== PAGE EXCERPT ==
=== Section Start ===
Florida Court of Appeals, Second District

May 17, 2017

STATE OF FLORIDA, Appellant/Cross-Appellee,
WANDA LIVINGSTON IMBER, Appellee/Cross-Appellant.


         Appeal from the Circuit Court for Polk County; J. Dale Durrance, Judge.

          Pamela Jo Bondi, Attorney General, Tallahassee, and Johnny T. Salgado, Assistant Attorney General, Tampa, for Appellant/Cross-Appellee.

          Howard L. Dimmig, II, Public Defender, and Robert D. Rosen, Assistant Public Defender, Bartow, for Appellee/Cross-Appellant.

          BADALAMENTI, Judge.

         A jury convicted Wanda Livingston Imber of grand theft and money laundering for stealing and laundering approximately $1.6 million from her elderly, dementia-afflicted stepfather's various investment accounts between 2007 and 2014. Mrs. Imber's lowest permissible guidelines sentence was calculated at 25.8 years' imprisonment. The trial court departed downward and sentenced Mrs. Imber to terms of community control and probation on the basis that the victim was a "willing participant" in the theft of his own money pursuant to section 921.0026(2)(f), Florida Statutes (2007). The State appeals Mrs. Imber's sentence. We reverse the downward departure sentence and remand for imposition of a guidelines sentence. We affirm Mrs. Imber's convictions in all other respects.
=== Section End ===
[Stored records]
=== Section Start ===
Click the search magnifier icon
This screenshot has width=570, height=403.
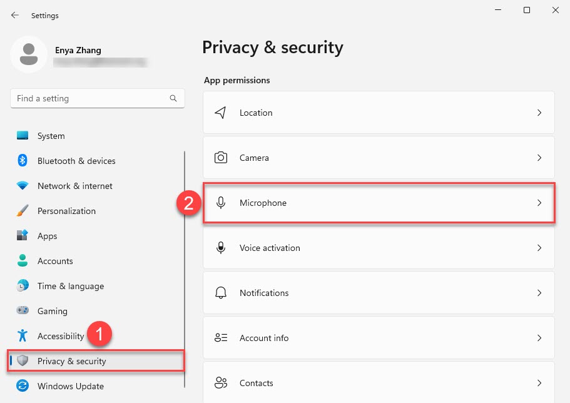coord(173,98)
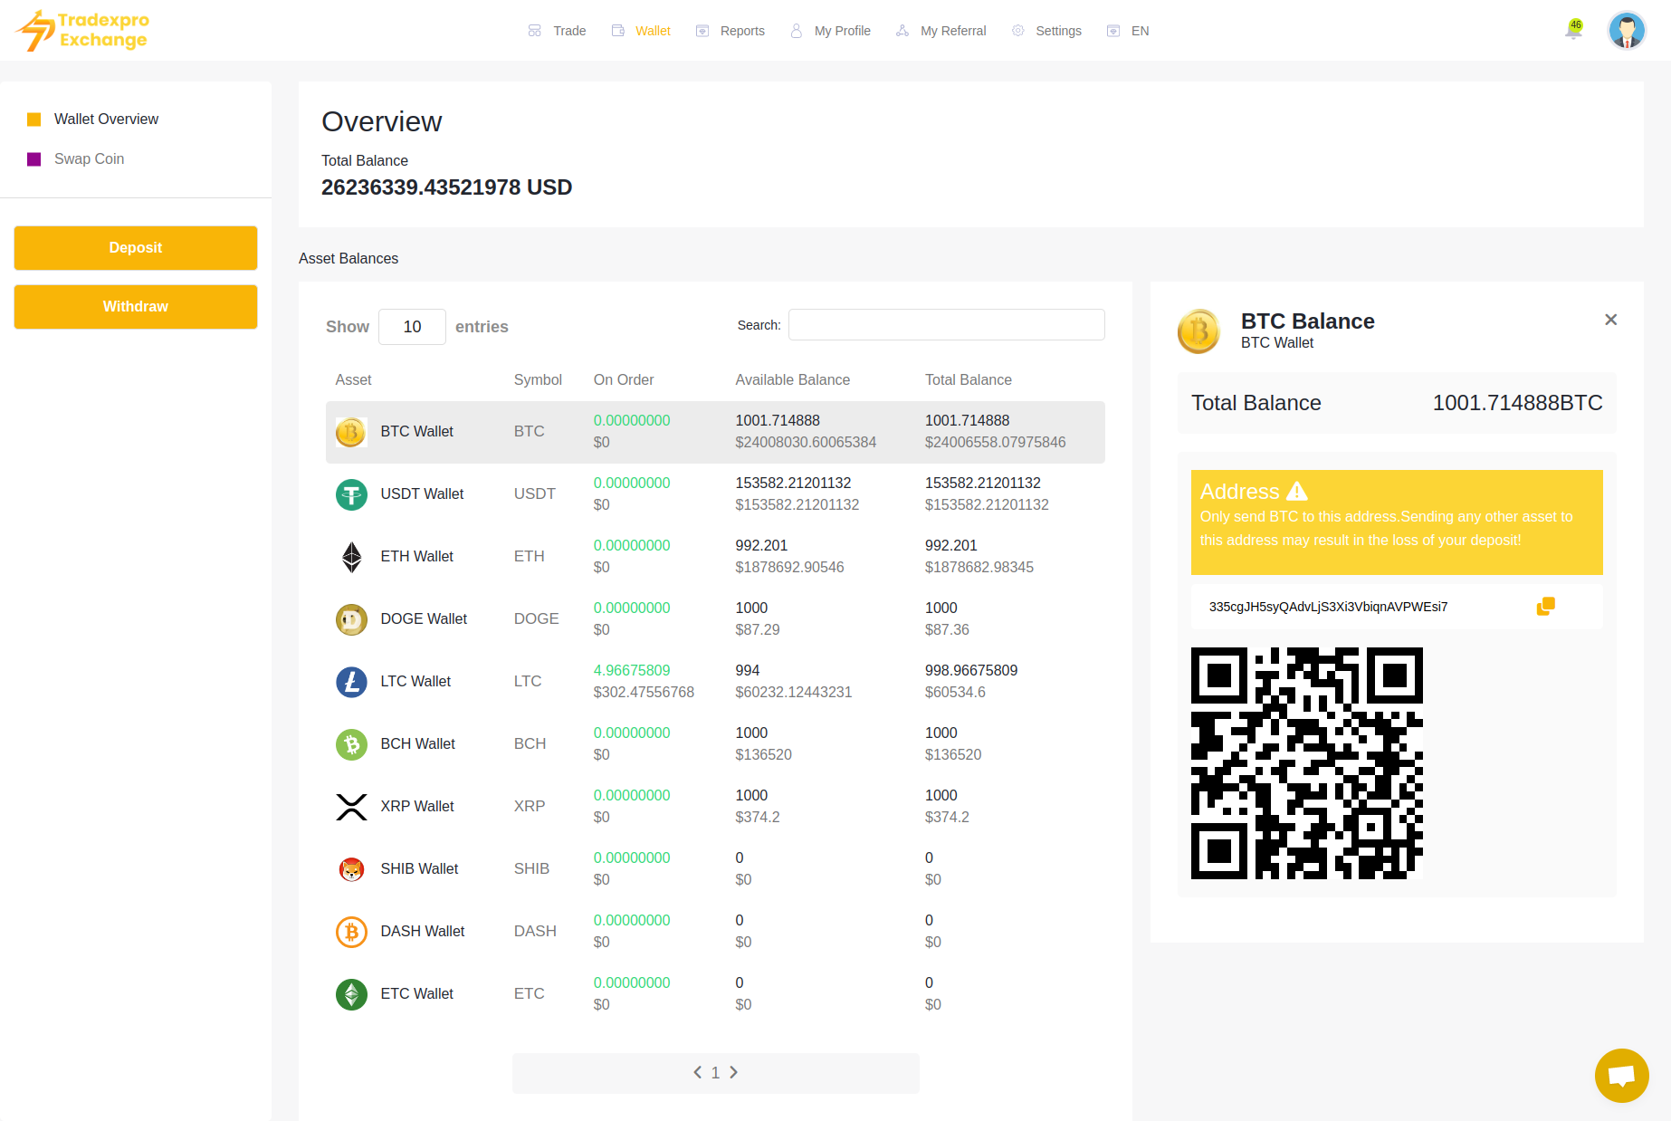Open the Trade menu
The image size is (1671, 1121).
pyautogui.click(x=558, y=31)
=== Section End ===
== THINGS TO DO ==
• a. Copy the appellate opinion starting at "Florida Court of" and ending at "Bartow, for Appellee/Cross-Appellant.", and switch "Circuit Court" to "County Court".
• b. According to the appellate opinion, what was Mrs. Imber's lowest permissible guidelines sentence?

== TASK-BY-TASK OUTPUTS ==
• a.
Florida Court of Appeals, Second District

May 17, 2017

STATE OF FLORIDA, Appellant/Cross-Appellee,
WANDA LIVINGSTON IMBER, Appellee/Cross-Appellant.


         Appeal from the County Court for Polk County; J. Dale Durrance, Judge.

          Pamela Jo Bondi, Attorney General, Tallahassee, and Johnny T. Salgado, Assistant Attorney General, Tampa, for Appellant/Cross-Appellee.

          Howard L. Dimmig, II, Public Defender, and Robert D. Rosen, Assistant Public Defender, Bartow, for Appellee/Cross-Appellant.

• b. 25.8 years' imprisonment.